Owe Nothing: Two Reviewer’s voices help me to listen to my own…

Read sample chapters or purchase Owe Nothing online

In January, I entered an excerpt from my novel, Owe Nothing, in the 2010 ABNA Amazon Fiction Contest. I held no expectations of success – at least that’s what I told myself going in. There were 5,000 entries along with me, in the General Fiction category – to me, it seemed like a big field.

In March, I learned that Owe Nothing had succeeded to the next round, along with 999 other contestants. I couldn’t pretend that I wasn’t happy about that!

The underlying question motivating me to enter a contest like this must have been ” How good is my book, really?” I spent years writing it, paragraph by paragraph, with little to no outside input as the first draft came together.

I finally started getting feedback in April 2008, after Owe Nothing was finally published. I would never disparage the opinions of the readers who’ve been kind enough to offer me their feedback on it. They went cover to cover, as far as I can tell, and seemed to enjoy the story, and I appreciate that. Most of the feedback I’ve received has been enthusiastic and positive, and I must say, gratifying or even comforting. But, my eyes are open – Steinbeck, I ain’t. I tell myself that I can see myself clearly, and that I’m a relative babe in the woods in the world of fiction.

All the same, I was a bit disappointed to learn in March that I’d not advanced to the next round in the ABNA contest. 500 writers advanced, and I was not among them. I shrugged this off, swallowing a tiny dose of disappointment.

To set the scene for the reviewer’s comments, the excerpt I submitted was from the second or third chapter, where the main character, Jack, and his pal, Parm, have been called into their boss’s office at the Paradise Car Wash. Their boss, Bill, wants to recruit them into a covert group of evening vigilantes called “The Insiders”, who are engaged in spying and courier operations all over greater Vancouver. Parm and Jack are not convinced by Bill’s offer, so Bill plays them a recording from a man called “Ed”, who explains their mission in idealistic, somewhat moralistic terms that resonate with Jack more than Parm.

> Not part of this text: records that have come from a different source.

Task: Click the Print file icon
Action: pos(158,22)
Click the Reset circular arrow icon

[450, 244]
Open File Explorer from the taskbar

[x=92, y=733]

After this, Bill takes them out to his storage shed behind the car wash and shows them the bullet-riddled car that belonged to the last operative – a man who’d recently left his employ very abruptly. Bill might have been trying to discourage them with this evidence.

Later, away from Bill’s office, Jack and Parm have a long discussion about the risks and benefits of joining the Insiders, and the possible motives of their handlers.

A few days after learning that I’d been eliminated from the ABNA competition, I received an email from the contest advising me that there were reviews written about my submission. I was curious to know what the judges or reviewers of the ABNA contests thought, so I went online to read them. Having been written by ‘Professional Reviewers’, I knew Iwould give their feedback some weight. Plus, I was waaaay curious to read what they had to say.

The first review from ABNA said that the “dialogue between the two individuals trying to figure out whether to take the vague offer to do the angel’s work ” was the strongest aspect of the piece, and that the weakest was “the recorded voice giving directions and reassuring the operatives that they’re doing good”, which was considered to be “very reminiscent of the TV show Charlie’s Angels”. This reviewer felt that Owe Nothing was “good, well-written” and “creates some tension, but I’m not quite sure where it is going at this point”.

The second review from ABNA said that the excerpt “has trite dialogue with phony dialect and inflection”, and felt that the story was unoriginal, too focused on the inner monologue of one character, and too derivative of “tough guy, private eye fiction”.

The reviewer that gave the more positive review seemed curious about how the story would progress. The other reviewer was turned off, and not interested in reading the rest of the story.

Now, some personal admissions of my own:

  • I have steeped myself in old-school “tough guy, private eye fiction” over the years, particularly the now dated, but undeniable masters of the genre, Dashiell Hammett and Raymond Chandler.
  • Contemporary writers like Brad Smith and Elmore Leonard have also been influential.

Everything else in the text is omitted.